Von Marie-Luise Scherer

Berlin

Der Herr Pfarrer betont die Hetze des Tages. Gerade eben habe er noch jemanden beerdigt. Doch nun sei er da. "Ja, wo ist denn unser Geburtstagskind?" Ein "Fläschchen zur Stär-Worte hat er parat und das, was man passende Worte nennt – über die Hürden, die das Leben in den Weg stellt und die Kraft, mit der man diese Hürden nimmt, und über die langen, schönen Jahre. Im Krematorium warte wieder eine Trauergesellschaft auf ihn. Der Kreislauf des Lebens läßt den Pfarrer nicht aus dem Mantel.

Clara P. wird 85 Jahre. Sie drückt die Hände behördlicher und kirchlicher Gratulanten.
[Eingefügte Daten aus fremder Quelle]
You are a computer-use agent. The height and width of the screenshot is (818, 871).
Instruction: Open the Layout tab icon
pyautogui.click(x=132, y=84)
Sozialkommissionsvorsteher M. hat seinen bewährt galanten Satz "wer hätte an so eine junge Dame gedacht" schon gesagt. Jetzt gibt er für die Blumenschale des Bezirksamtes ausführliche Gießvorschriften.
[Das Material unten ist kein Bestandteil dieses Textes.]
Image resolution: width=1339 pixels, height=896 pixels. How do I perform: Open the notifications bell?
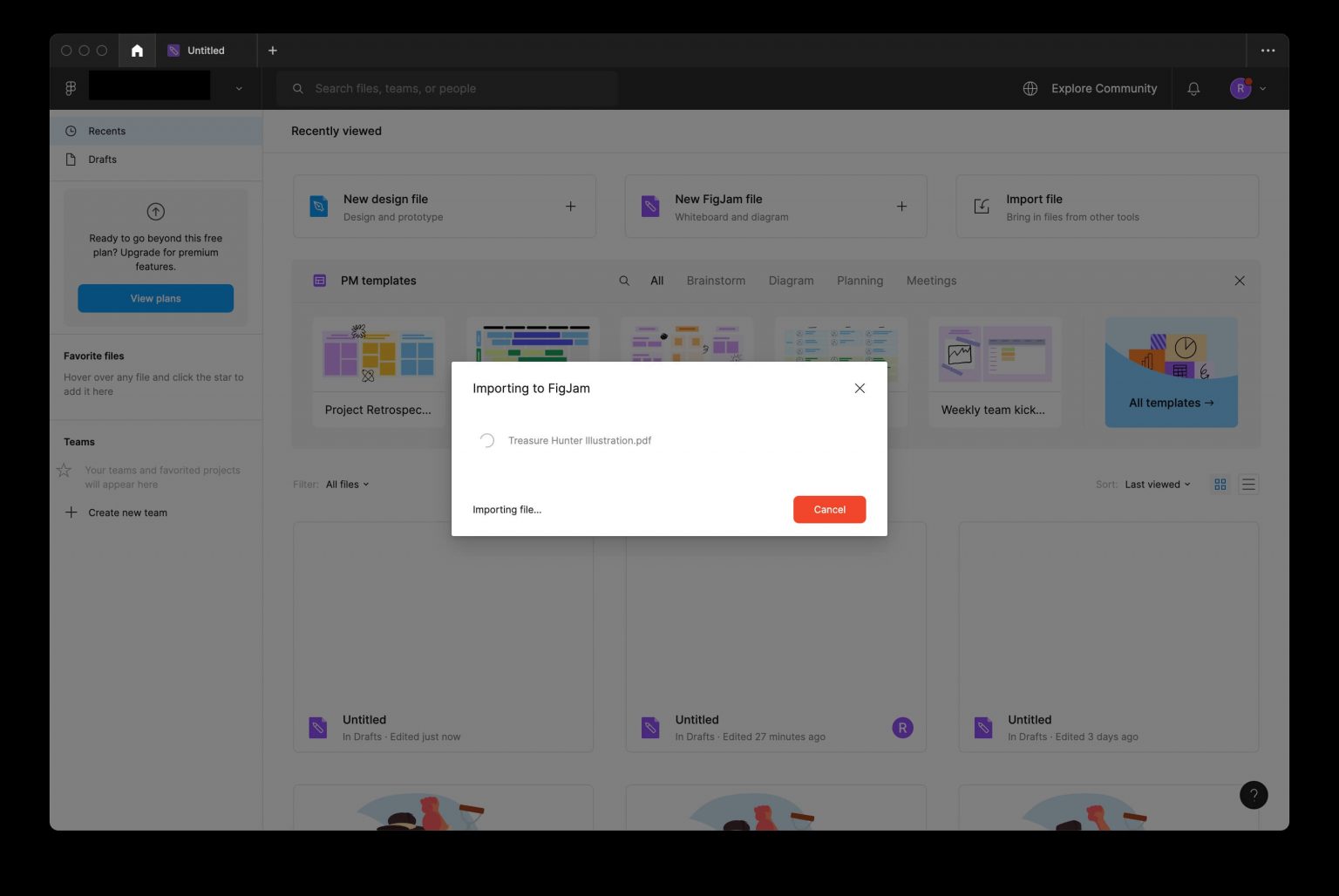tap(1193, 88)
Die Jubilarin Clara P. bittet, Platz zu nehmen. Sozialkommissionsvorsteher M. dankt mit den Worten: "Na, dann wollen wir uns zur Feier des Tages mal auf zehn Minuten setzen." Er ist pensioniert und betrachtet die Ehrungen "alter Mitbürger" als eigenen Jungbrunnen. Er sagt: "Sie wissen ja, wie alte Leute sind. Die einen halten sich tipptopp, die andern hausen wie die... Wir wollen das Wort lieber nicht aussprechen." Herr M., ehrenamtlich für 12 Schöneberger Straßenzüge zuständig, hat sich durch seinen häufigen Umgang mit "alten Mitbürgern" viel Selbstbewußtsein und ein Gefühl für die eigene Jugendlichkeit zugelegt. Überall Freude, wo er klingelt. Blumen und je nach der Rentensituation auch Geld. Er läßt sich von Clara P. vierzig Mark quittieren. Hin und wieder trinke er auch ein Gläschen mit – aus Anstand. Weniger als Prosit auf die Gemütlichkeit, denn als aufmunternde Geste für "den zu ehrenden Menschen".

Schön war die Jugend...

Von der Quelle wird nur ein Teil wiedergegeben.